柳美里の今日のできごと

福島県南相馬市小高区で、
「フルハウス」「Rain Theatre」を営む
小説家・柳美里の動揺する確信の日々

位置と時間

2018年06月12日 08時10分00秒 | 日記
今朝は、上野のビジネスホテルで目覚めた。

夜中から明け方にかけて、三度目覚めた。

自分がどこに居るかわからない不安みたいなものに揺すり起こされたのである。

目覚めて、何秒間か考える。

30秒ぐらいなのかもしれないし、もしかしたら1分は過ぎたのかもしれない、走馬灯的な時間。

東由多加にとっては最後の、息子にとっては最初の住まいだった渋谷区松濤のマンションの和室の天井を眺めているような気がする。

違う。

東は、死んだんだ、と気づく。

次は、わたしが初めて建てた家、鎌倉市扇ガ谷の2階の寝室の天井と、庭が見える大きな窓ーー、違う、あの家は売却して別の人が暮らしているんだーー。

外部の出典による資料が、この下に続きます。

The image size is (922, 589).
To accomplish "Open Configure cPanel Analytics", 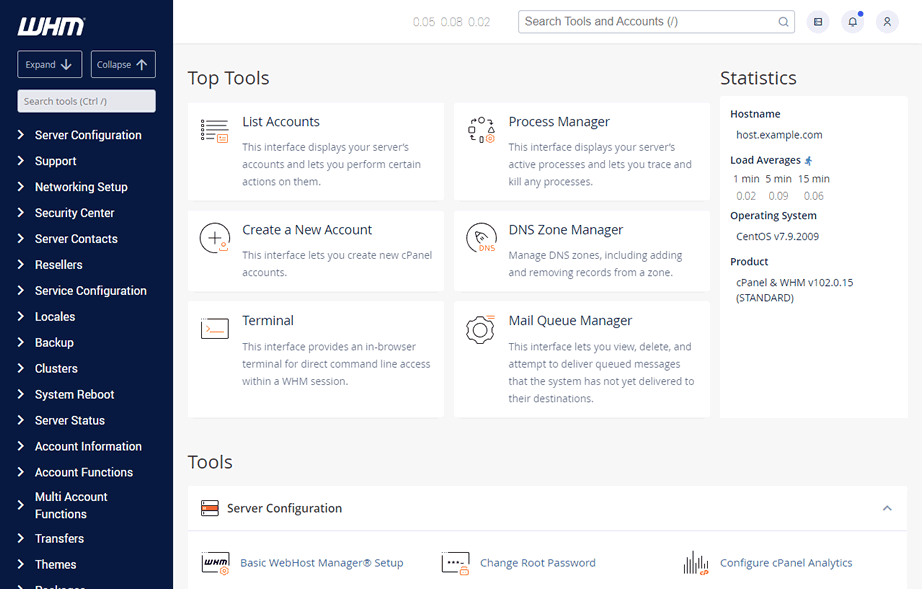I will coord(786,563).
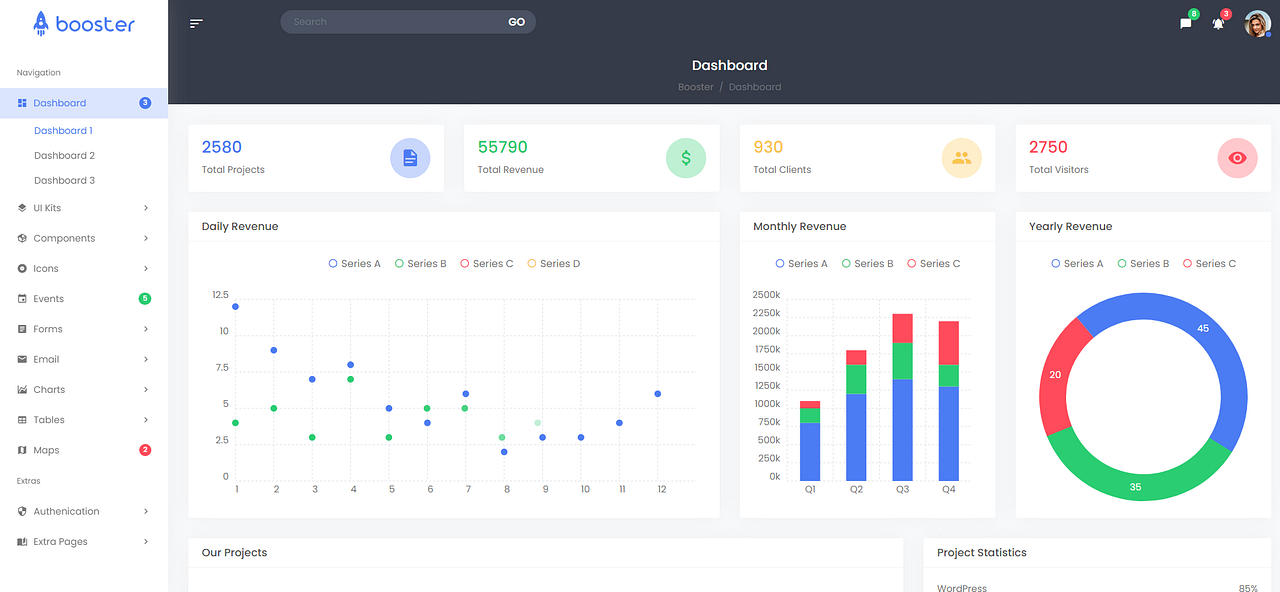Toggle Series A in Yearly Revenue legend

click(1076, 263)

南相馬市原町区の夜の森公園近くの築50年以上の古家、あの家から息子は高校に通った。
三人で並んで眠った2階和室の、斜めの床に体を横たえ、斜めの天井を眺めている気がする。

違う、小高だ。

小高に引っ越したんだ。

昨年7月に購入し、本屋フルハウスを営んでいる小高の2階寝室の天井ーー、ではない。

じゃあ、どこだ?

ホテル。

あぁ、上野か。

という感じで、ゆっくり記憶の縺れをほぐしていくのだが、最近、認知機能か衰えているような自覚があるから、怖い。

これ、寝起きだから、じゃ済まないんじゃないか?

寝て起きて、何分、何十分経っても、どこにいるか思い出せなくなったら、パニックになるだろうな?

徘徊する認知症の老人の感覚が、少し解る。

その感覚を、書いてみたい気がする。